* Fragmento del documento *
Pisó suelo cruceño cuatro meses antes de que el presidente Hugo Banzer Suárez (agosto de 1971) tomara por la fuerza el mandato de Bolivia. Para que aprenda a hablar el español la enviaron a las minas de Cochabamba, allí trabajó atendiendo a los niños y dominó nuestro idioma, aunque después de cuatro décadas aún se nota que el inglés es su lengua materna.
A su retorno a Santa Cruz fue profesora de kínder en el colegio Uruguay, actividad que no pudo desempeñar con normalidad por la intervención de los militares. “Se escuchaban tiros a cada rato y las clases debían interrumpirse”, cuenta.
Si para poner su vida al servicio del prójimo dio ‘media vuelta al mundo’, en la ciudad de Santa Cruz y con los niños mineros aún no había encontrado su espacio.“En 1972 vino nuestra hermana generala de Europa y yo le dije: “Aquí yo no estoy feliz, yo debo buscar otro trabajo’”. Como por ‘arte de magia’ ese mismo día se dio el contacto con la institución educativa Fe y Alegría.
“Me hablaron de una escuelita, pero advirtieron que estaba muy lejos, que si estaba interesada podía ir a visitarla”.La primera vez que llegó a la comunidad La Forestal, a 12 kilómetros del área urbana del municipio de El Torno lo recuerda bien. El jeep verde que la transportó a ella y a otras tres religiosas se plantó en más de una ocasión. “El barro nos llegaba hasta la rodilla”, recuerda. La lluvia había dejado en mal estado el camino que en aquel entonces solo era recorrido por camiones madereros y carretones.

* Datos para analizar *
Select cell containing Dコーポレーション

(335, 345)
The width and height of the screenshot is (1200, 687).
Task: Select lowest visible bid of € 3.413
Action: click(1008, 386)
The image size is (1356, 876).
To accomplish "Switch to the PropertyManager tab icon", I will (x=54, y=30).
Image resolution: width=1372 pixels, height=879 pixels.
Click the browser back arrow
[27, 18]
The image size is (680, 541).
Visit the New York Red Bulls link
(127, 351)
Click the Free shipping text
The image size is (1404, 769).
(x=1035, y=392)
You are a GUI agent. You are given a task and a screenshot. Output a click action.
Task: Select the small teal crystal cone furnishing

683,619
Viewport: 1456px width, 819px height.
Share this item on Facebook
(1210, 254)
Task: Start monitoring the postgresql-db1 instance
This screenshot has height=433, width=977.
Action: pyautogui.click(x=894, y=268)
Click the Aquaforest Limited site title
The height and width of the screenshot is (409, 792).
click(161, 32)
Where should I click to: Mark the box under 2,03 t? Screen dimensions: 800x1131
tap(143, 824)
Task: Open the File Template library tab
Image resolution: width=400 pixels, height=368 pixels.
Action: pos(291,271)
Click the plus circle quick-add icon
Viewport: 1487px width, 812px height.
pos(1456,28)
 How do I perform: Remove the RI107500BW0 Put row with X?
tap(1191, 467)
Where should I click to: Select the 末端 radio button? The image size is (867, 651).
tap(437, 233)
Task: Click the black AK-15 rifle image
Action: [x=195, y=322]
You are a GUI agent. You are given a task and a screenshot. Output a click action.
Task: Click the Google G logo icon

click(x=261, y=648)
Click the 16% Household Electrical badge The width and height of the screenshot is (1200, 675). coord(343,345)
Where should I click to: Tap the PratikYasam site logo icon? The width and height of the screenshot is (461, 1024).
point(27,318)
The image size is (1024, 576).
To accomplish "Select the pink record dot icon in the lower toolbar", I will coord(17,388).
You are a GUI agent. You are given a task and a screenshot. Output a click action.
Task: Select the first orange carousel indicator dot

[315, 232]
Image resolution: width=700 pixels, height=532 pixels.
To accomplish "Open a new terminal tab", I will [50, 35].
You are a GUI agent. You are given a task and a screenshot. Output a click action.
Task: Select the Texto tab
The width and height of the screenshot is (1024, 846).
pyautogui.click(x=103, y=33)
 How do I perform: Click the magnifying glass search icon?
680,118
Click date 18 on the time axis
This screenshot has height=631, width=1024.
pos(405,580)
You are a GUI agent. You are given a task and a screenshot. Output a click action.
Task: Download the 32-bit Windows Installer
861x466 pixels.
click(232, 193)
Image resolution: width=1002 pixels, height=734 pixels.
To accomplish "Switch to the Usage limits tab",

* Objetivo del ejercicio *
¿Puedes extraer literalmente del fragmento del documento la parte que se abre con las palabras que contienen "Pisó suelo cruceño" y se cierra con "su lengua materna."?

* Solución del ejercicio *
Pisó suelo cruceño cuatro meses antes de que el presidente Hugo Banzer Suárez (agosto de 1971) tomara por la fuerza el mandato de Bolivia. Para que aprenda a hablar el español la enviaron a las minas de Cochabamba, allí trabajó atendiendo a los niños y dominó nuestro idioma, aunque después de cuatro décadas aún se nota que el inglés es su lengua materna.